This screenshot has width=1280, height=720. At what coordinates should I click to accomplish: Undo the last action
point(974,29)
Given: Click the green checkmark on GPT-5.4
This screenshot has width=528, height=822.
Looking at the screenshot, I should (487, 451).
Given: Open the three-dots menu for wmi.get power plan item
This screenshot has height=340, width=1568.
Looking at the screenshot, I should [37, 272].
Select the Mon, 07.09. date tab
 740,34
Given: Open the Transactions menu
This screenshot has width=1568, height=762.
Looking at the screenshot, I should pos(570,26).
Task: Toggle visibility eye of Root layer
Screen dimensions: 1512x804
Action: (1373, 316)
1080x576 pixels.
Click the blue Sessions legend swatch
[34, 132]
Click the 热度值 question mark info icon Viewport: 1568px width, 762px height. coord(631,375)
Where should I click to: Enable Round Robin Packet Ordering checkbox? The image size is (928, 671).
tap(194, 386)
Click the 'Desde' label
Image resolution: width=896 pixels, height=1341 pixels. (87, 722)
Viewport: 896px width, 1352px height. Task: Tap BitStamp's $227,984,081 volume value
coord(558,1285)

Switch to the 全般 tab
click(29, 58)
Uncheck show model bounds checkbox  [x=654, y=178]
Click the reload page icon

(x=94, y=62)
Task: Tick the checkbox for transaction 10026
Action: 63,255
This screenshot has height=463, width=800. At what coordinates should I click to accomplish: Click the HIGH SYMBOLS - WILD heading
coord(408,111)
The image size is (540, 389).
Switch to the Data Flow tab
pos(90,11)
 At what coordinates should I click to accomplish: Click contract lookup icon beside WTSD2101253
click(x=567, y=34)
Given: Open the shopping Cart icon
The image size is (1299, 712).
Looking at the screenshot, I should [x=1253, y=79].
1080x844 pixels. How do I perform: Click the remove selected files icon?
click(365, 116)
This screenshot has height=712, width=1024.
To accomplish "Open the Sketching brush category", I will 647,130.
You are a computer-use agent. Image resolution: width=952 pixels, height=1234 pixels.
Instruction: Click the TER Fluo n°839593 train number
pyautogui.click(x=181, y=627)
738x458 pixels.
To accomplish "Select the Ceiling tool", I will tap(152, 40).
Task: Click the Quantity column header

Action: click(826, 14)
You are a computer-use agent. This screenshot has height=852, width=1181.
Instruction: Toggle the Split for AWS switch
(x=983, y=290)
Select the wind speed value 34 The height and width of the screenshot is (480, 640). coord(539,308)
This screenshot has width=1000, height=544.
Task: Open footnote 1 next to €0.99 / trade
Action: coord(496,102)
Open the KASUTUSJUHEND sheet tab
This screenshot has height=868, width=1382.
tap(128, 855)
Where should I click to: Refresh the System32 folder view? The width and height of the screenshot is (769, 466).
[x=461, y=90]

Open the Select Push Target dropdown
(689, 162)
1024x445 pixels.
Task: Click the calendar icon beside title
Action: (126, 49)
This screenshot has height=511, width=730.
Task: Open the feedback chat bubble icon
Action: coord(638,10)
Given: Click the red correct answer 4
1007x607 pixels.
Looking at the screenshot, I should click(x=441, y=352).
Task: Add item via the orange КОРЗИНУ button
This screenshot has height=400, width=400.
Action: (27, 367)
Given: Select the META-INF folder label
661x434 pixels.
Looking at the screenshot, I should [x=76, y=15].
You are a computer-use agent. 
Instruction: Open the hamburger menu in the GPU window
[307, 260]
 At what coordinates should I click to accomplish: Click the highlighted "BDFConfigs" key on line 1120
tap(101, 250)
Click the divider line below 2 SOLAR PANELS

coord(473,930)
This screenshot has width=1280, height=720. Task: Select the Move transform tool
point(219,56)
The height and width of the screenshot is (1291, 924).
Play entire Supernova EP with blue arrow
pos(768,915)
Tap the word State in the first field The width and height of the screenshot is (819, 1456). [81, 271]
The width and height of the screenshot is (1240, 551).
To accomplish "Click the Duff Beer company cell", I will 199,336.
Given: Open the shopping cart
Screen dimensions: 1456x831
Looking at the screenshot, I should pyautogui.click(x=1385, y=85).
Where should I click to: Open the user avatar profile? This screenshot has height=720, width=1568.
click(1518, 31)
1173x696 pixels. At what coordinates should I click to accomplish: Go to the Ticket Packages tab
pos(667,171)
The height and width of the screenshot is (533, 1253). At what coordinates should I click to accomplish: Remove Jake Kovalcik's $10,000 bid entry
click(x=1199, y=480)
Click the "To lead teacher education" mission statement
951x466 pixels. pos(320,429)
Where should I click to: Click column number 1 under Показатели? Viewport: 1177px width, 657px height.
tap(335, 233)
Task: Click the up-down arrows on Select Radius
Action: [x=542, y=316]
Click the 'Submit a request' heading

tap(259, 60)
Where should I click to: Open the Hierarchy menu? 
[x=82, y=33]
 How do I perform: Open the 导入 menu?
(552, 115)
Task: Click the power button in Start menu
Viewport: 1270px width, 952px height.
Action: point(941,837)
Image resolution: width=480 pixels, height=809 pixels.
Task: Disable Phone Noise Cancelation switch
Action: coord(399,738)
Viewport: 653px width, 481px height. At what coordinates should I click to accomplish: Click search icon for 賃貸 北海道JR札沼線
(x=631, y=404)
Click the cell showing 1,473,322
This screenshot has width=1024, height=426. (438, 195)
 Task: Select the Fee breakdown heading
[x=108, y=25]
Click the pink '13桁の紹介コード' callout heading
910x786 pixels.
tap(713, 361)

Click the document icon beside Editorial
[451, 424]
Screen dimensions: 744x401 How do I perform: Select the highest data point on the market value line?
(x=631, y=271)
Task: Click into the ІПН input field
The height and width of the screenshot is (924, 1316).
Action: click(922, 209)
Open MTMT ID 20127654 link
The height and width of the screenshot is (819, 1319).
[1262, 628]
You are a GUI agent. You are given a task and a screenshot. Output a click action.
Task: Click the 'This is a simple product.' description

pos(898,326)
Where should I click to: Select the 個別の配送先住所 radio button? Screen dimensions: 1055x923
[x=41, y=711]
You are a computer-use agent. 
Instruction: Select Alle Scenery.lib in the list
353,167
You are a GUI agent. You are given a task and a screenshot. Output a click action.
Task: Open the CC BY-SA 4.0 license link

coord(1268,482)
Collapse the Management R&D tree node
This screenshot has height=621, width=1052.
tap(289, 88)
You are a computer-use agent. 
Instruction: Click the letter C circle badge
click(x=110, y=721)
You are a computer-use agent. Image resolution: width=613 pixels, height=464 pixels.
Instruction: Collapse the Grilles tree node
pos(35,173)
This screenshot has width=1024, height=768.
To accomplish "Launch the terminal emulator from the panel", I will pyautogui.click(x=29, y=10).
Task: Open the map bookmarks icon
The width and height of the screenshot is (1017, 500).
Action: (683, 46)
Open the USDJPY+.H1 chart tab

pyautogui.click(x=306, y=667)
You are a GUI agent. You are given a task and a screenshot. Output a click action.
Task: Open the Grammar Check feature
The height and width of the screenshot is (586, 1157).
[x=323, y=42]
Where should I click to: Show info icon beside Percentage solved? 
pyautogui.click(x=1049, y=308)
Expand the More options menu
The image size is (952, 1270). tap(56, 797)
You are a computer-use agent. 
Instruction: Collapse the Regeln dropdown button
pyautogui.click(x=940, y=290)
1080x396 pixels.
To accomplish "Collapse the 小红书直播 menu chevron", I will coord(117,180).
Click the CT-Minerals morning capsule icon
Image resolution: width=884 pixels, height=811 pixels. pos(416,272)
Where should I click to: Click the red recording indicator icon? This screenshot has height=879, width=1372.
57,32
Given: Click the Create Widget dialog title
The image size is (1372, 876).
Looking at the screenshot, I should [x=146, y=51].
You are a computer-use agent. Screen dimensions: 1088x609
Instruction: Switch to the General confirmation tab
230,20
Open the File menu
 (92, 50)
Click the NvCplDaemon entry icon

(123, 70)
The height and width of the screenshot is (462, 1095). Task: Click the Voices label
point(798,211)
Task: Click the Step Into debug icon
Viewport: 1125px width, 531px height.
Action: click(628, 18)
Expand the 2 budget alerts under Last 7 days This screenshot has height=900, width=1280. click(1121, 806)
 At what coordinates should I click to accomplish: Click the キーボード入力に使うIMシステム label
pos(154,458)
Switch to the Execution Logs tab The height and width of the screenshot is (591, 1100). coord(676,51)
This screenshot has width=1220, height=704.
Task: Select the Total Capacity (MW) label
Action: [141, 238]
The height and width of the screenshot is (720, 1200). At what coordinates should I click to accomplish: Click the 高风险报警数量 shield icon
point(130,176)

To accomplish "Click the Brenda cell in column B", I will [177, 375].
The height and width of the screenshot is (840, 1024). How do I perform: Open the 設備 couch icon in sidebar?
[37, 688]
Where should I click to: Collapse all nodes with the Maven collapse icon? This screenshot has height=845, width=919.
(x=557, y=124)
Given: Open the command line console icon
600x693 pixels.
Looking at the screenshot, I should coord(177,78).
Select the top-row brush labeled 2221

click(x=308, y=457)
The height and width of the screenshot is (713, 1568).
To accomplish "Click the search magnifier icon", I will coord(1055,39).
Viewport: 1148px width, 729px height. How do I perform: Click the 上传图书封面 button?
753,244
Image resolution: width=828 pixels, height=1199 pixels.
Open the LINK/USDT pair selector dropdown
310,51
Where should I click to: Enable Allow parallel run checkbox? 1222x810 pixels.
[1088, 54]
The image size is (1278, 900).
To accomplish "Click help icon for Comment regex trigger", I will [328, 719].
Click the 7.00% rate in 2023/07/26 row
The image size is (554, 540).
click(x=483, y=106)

=====

Every line from the top of the material through the line containing "Click the 热度值" must be transcribed exactly, and no other line may appear.

This screenshot has width=1280, height=720. At what coordinates should I click to accomplish: Undo the last action
point(974,29)
Given: Click the green checkmark on GPT-5.4
This screenshot has width=528, height=822.
Looking at the screenshot, I should (487, 451).
Given: Open the three-dots menu for wmi.get power plan item
This screenshot has height=340, width=1568.
Looking at the screenshot, I should [37, 272].
Select the Mon, 07.09. date tab
 740,34
Given: Open the Transactions menu
This screenshot has width=1568, height=762.
Looking at the screenshot, I should pos(570,26).
Task: Toggle visibility eye of Root layer
Screen dimensions: 1512x804
Action: (1373, 316)
1080x576 pixels.
Click the blue Sessions legend swatch
[34, 132]
Click the 热度值 question mark info icon Viewport: 1568px width, 762px height. coord(631,375)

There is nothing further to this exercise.